What is being asked:
What must be handed in is the entire listing, exactly as written, with no pictures.

***** Data for review

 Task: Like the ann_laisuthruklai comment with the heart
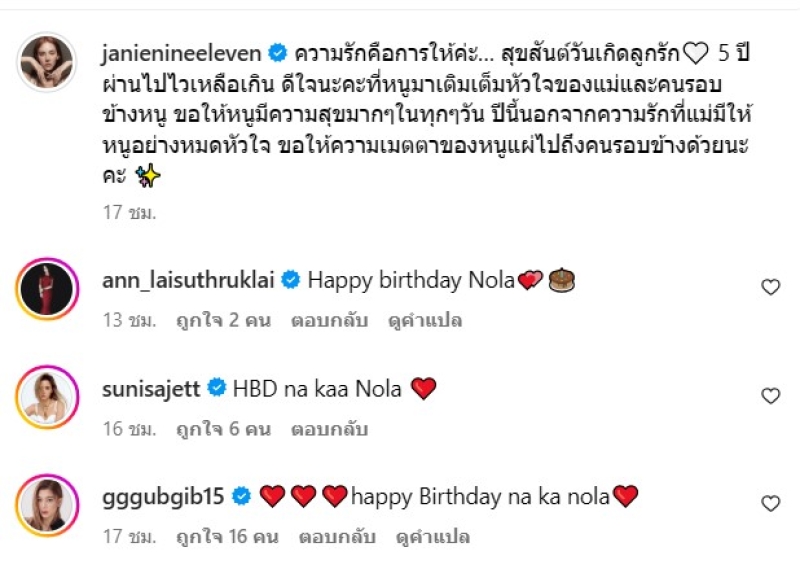tap(770, 287)
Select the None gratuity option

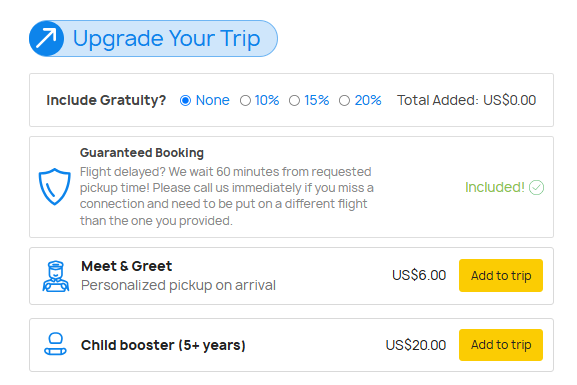tap(185, 100)
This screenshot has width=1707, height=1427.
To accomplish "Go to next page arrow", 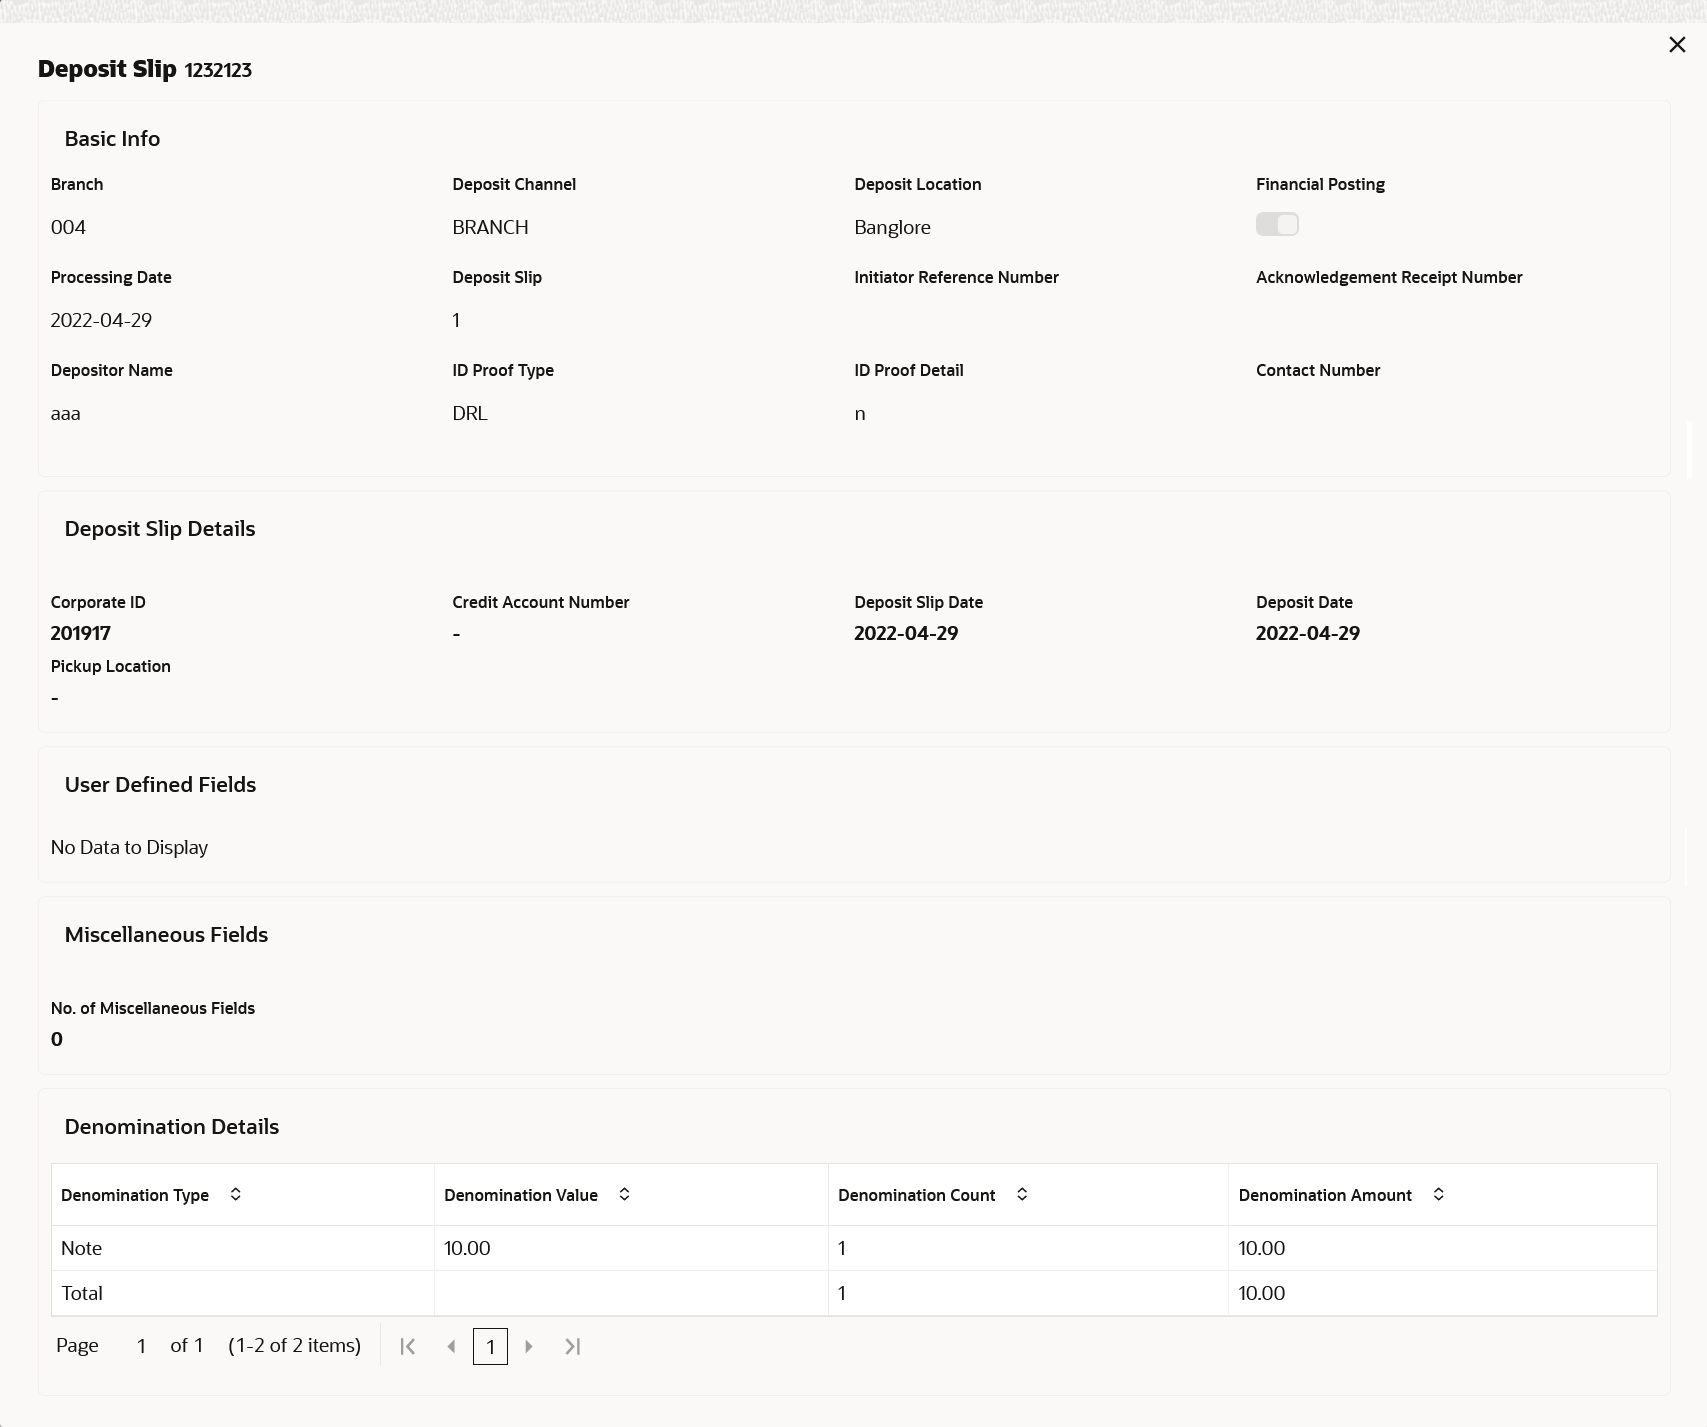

**********

Finished task:
 Task: Like the ann_laisuthruklai comment with the heart
tap(770, 287)
Select the None gratuity option

tap(185, 100)
This screenshot has width=1707, height=1427.
To accomplish "Go to next page arrow", 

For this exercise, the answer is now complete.